### INFORMATION PROVIDED

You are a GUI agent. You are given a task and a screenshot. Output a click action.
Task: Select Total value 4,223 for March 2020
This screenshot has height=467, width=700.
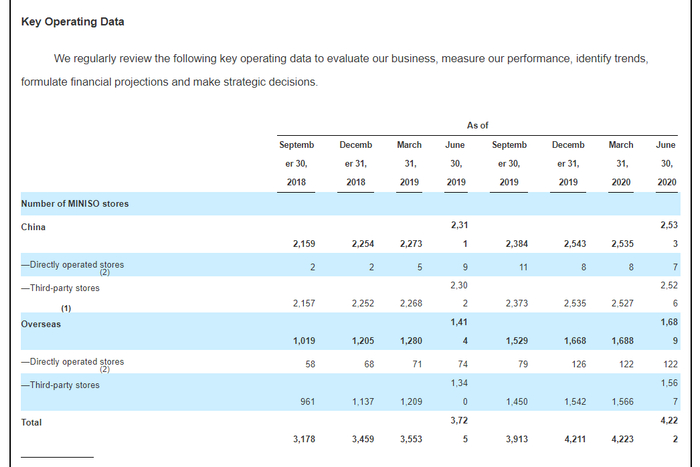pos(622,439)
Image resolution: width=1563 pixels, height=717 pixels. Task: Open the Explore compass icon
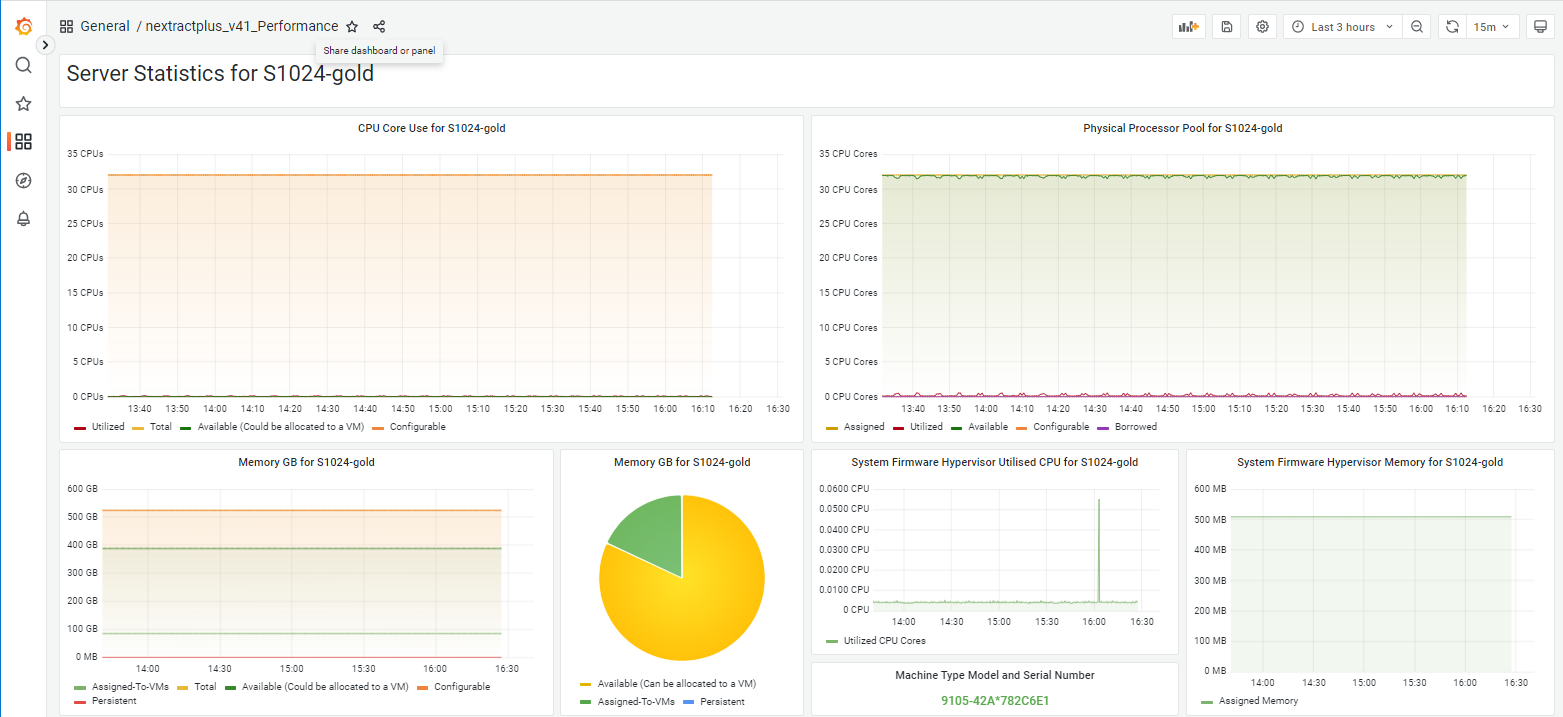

######

## YOUR GOAL
Transcribe all of the records exactly, without reproducing their pictures.

## PROBLEM SOLUTION
You are a GUI agent. You are given a task and a screenshot. Output a click action.
Task: Select Total value 4,223 for March 2020
This screenshot has height=467, width=700.
pos(622,439)
Image resolution: width=1563 pixels, height=717 pixels. Task: Open the Explore compass icon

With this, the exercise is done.